One of the oldest debates in technology has revolved around the battle for disk or tape supremacy in the backup space.
Of course, disk has been the default method for primary computer storage for decades. But this debate is still an important factor when it comes to deciding on what backup methodology to use for data protection and disaster recovery. (And some very interesting things start to happen when you throw cloud computing into the mix)
At a very high level, it all comes down to your particular needs.
At first glance, tape would seem to be a completely obsolete storage technology. However, tape is still widely used as the primary method for backup and archiving processes at many — if not most — Fortune 500 companies today.
Although tape is slow and clumsy, it does have certain key advantages. Tape is an incredibly simple storage media. And this simplicity reduces the chance of breakage over time. This makes it excellent for long-term backup and archival storage.
Backup tapes also have the ability for “Write Once, Read Many” (WORM) locking, which helps to prevent data tampering for sensitive information which must be preserved for legal or compliance reasons. This makes tape an ideal medium for data archiving.

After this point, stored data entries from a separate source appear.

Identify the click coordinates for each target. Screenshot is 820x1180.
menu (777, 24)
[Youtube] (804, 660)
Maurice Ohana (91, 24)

However, hard drives are much faster than tape, and more suitable to situations where fast disaster recovery is necessary. The one drawback with hard drives is that they are mechanically complex, and this increases the chance of breakage over time. (Compare this to a tape device, where the reading mechanism is kept completely separate from the primary storage medium for simplicity.)
Because of these trade-offs between speed and long-term reliability, many companies will use tape for off-site long-term data storage, and then they will use hard drives for local backups or at secondary failover facilities where fast recovery is required.
But within recent years, this disk vs. tape debate has been significantly shaken up by new innovations in the delivery of cloud-based backup and disaster recovery solutions. When you implement the cloud as part of your disaster recovery and backup process, you’ll uncover many significant advantages which make the debate between tape and disk less relevant.
And unlike disk-based or tape-based backup technologies, cloud solutions don’t require significant hardware investments.
Watch this video for more information on how the cloud can help in crafting an efficient and effective backup and disaster recovery process, and to see how the cloud fits into the disk vs. tape debate.
(EDIT: Please note that, due to recent and upcoming innovations in storage technology, I think it would be appropriate to consider next-generation optical media storage technologies to be grouped into the “tape” category of this debate. Likewise, new SSD storage advances could also be considered to fall under the “disk” category.)